▶ **EXERCISE PROMPT**
Extend the personal account of an exhausting day in the Neonatal ICU, picking up after its final sentence.

▶ **TEXT SECTION**

I'm tired.
So tired.
And it is so easy to feel lonely when exhaustion creeps in. Sabbath is here and I'm sitting home in my apartment alone. Well, with my cat.
It was a LONG day at work. One of those super busy days that I wonder if I will disappear in my chair by the end of the day because I've sunk so low into it. But I choose to believe that God was still there through every moment. Weaving long strands of good through all the knots of craziness. Long strands of good, that if I took a moment, I might be able to follow back through the day and recognize where God was.
I work in the Neonatal ICU at a hospital. Not always the most light-hearted place. At the moment we have close to 50 babies in our unit. That's a lot of babies! Especially when they all need such crucial life-saving care. A couple weeks ago I saw a baby over in labor & delivery and exclaimed, "He's huge! How much does he weigh?!" And was shocked to hear that he was a normal 7-lb baby. My eyes have been changed by seeing dozens of 2-3 lb babies every day. At the moment we even have one that is only 14 ounces. That's tiny!
We joke around and laugh a lot in the unit. You have to in a place like that. But nobody was laughing this morning. One of our preemies came down with necrotizing enterocolitis yesterday. The intestinal tissue was dying and resulted in a perforation. Preemie babies face nasty complications like this every day, but it is easy to forget all the life-threatening possibilities when you see the baby day after day for weeks and months as they grow. When relationships are built it is easy to start always believing the best for them. This baby went in for emergency surgery and they had to take a lot of bowel out. I came on to my shift this morning, hearing the difficult turn of events, but no one expected it to go downhill so quickly. The baby was dead within two hours.

▶ **DATA FOR ANALYSIS**
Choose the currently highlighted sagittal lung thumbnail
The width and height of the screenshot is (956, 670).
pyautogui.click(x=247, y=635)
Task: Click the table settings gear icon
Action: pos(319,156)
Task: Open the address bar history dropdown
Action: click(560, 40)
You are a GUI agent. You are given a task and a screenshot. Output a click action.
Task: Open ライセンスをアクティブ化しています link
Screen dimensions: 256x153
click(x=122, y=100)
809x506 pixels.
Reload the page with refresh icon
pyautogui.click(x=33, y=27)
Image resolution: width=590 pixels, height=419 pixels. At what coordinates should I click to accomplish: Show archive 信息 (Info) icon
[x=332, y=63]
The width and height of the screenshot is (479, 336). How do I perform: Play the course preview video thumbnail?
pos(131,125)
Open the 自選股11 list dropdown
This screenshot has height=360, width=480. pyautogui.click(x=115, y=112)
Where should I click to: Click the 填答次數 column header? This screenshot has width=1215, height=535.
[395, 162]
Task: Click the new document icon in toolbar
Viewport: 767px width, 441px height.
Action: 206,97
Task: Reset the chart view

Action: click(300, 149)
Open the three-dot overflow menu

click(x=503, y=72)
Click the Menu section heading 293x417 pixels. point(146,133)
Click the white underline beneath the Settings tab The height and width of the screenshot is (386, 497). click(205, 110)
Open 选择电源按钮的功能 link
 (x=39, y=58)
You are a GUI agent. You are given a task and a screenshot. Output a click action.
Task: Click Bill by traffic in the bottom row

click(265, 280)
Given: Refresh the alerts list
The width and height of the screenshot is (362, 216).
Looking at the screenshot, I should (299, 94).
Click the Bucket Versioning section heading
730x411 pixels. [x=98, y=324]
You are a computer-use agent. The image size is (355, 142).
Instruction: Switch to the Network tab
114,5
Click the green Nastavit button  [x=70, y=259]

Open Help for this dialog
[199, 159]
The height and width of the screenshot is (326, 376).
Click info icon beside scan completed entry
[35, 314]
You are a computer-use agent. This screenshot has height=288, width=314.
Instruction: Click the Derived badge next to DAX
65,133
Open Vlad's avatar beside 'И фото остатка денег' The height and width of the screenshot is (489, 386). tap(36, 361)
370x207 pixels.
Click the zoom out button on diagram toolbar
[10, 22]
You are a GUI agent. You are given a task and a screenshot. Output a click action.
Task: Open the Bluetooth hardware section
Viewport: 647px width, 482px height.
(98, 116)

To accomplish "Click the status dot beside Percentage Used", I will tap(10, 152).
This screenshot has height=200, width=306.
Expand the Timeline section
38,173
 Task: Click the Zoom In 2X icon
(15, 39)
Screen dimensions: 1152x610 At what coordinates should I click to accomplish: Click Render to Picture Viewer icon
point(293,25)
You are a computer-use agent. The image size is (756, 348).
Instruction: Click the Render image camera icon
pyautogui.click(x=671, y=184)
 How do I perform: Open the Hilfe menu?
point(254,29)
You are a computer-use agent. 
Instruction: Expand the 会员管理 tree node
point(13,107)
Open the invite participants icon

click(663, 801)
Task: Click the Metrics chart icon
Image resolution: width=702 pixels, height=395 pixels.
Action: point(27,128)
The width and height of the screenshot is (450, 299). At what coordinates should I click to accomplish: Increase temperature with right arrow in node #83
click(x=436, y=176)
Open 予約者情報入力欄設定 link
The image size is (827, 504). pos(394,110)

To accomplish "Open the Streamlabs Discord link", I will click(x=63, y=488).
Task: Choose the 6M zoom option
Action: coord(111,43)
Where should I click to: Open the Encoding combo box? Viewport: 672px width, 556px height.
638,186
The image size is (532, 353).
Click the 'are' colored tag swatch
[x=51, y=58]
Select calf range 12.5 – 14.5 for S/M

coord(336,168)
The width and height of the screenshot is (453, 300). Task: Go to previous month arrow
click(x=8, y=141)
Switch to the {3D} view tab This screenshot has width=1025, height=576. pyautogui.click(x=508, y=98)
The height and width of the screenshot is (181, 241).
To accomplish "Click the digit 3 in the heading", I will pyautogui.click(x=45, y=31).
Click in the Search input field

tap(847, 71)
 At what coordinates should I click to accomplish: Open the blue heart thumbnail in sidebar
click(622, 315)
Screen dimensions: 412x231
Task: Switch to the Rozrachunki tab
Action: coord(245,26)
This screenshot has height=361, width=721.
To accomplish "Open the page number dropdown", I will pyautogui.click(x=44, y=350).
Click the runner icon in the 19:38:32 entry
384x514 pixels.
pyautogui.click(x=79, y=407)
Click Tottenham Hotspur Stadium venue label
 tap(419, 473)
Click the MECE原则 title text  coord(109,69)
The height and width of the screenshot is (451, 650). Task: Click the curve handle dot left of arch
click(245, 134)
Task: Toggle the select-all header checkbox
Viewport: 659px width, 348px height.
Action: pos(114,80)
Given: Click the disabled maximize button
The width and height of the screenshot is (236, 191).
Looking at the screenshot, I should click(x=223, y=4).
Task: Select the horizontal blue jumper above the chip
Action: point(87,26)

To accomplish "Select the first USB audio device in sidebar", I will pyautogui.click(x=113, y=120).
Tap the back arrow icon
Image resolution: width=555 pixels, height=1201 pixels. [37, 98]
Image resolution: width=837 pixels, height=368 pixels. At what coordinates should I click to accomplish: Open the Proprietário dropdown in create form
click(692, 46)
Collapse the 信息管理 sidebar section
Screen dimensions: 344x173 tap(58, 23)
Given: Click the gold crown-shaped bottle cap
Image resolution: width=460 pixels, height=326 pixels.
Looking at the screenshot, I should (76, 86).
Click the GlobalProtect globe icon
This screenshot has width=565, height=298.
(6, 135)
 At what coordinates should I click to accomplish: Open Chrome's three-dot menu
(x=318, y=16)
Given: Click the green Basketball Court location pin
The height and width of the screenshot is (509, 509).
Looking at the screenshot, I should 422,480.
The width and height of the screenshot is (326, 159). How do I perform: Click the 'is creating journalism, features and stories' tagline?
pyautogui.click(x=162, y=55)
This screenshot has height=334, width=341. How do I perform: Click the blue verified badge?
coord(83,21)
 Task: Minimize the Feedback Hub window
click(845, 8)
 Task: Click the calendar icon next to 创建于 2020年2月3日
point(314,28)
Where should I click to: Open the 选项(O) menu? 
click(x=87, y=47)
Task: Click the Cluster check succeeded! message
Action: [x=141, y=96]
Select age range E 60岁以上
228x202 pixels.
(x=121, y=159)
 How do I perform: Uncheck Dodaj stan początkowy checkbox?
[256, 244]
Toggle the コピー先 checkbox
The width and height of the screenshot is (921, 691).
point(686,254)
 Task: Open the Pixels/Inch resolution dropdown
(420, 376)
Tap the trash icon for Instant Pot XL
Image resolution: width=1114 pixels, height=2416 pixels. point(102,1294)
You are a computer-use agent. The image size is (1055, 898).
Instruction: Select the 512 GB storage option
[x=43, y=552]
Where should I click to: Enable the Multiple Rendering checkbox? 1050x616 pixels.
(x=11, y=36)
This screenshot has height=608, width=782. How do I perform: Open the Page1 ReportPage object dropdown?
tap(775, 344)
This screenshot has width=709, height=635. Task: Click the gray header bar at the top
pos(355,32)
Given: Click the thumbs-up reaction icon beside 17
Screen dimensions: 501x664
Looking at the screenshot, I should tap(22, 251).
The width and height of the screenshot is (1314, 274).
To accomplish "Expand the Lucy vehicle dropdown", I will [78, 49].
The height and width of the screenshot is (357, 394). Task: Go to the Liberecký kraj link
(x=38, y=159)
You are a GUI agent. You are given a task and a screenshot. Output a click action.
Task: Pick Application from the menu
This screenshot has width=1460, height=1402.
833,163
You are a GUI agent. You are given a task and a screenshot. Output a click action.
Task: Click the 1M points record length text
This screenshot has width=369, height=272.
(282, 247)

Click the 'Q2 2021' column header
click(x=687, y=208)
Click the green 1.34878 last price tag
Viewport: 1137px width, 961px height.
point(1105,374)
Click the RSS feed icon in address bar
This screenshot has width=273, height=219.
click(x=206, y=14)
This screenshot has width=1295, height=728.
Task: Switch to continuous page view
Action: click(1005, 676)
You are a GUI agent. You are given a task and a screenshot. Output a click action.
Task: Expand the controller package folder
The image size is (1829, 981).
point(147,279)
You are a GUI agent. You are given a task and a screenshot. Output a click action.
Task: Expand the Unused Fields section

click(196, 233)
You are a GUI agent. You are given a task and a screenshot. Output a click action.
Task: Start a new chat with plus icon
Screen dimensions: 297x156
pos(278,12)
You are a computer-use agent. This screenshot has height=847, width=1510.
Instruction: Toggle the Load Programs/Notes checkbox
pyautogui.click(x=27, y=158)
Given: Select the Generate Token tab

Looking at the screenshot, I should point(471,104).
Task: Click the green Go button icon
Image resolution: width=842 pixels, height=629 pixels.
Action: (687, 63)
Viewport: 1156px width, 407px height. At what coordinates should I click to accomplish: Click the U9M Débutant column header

▶ **TASK RESULT**
Probably 50 percent of my job is to know the parents/families of these babies. To greet them every day as they come to visit. To remember their family situations. To make them feel at home. To reassure them as they have to watch other people save their baby. I have enjoyed it. Enjoyed making relationships. Enjoyed even the crazy parents on drugs. There are definitely some parents I end up connecting more with than others. And the mom of this baby that died today was one of those. She was so good and so cheerful every day. So much hope for her baby. And then her baby just died.
I've dealt with more than my share of dead babies before I ever even ended up in the NICU. It is one of those familiar things that doesn't freak me out anymore. I ended up holding the dead baby for a while this morning while the nurse was trying to arrange things with the morgue and all my secretary coworkers looked at me like I was from another world. "How can you just hold it?!" "Doesn't it bother you?"
No. It doesn't bother me in a creepy way. But it does bother me in that it dampens everything for the day. It bothers me now sitting at home, just feeling sad. And I don't feel like that's bad. Sitting here, I can reflect on the day and how such a sad event triggered so many open deep discussions with my coworkers. Death brings up thoughts on the meaning of life, beliefs, and choices. There is God, weaving a strand of good through the bad. And that strand hasn't broken. It is continuing on and will uncover so many more truths about God if I continue to search for it.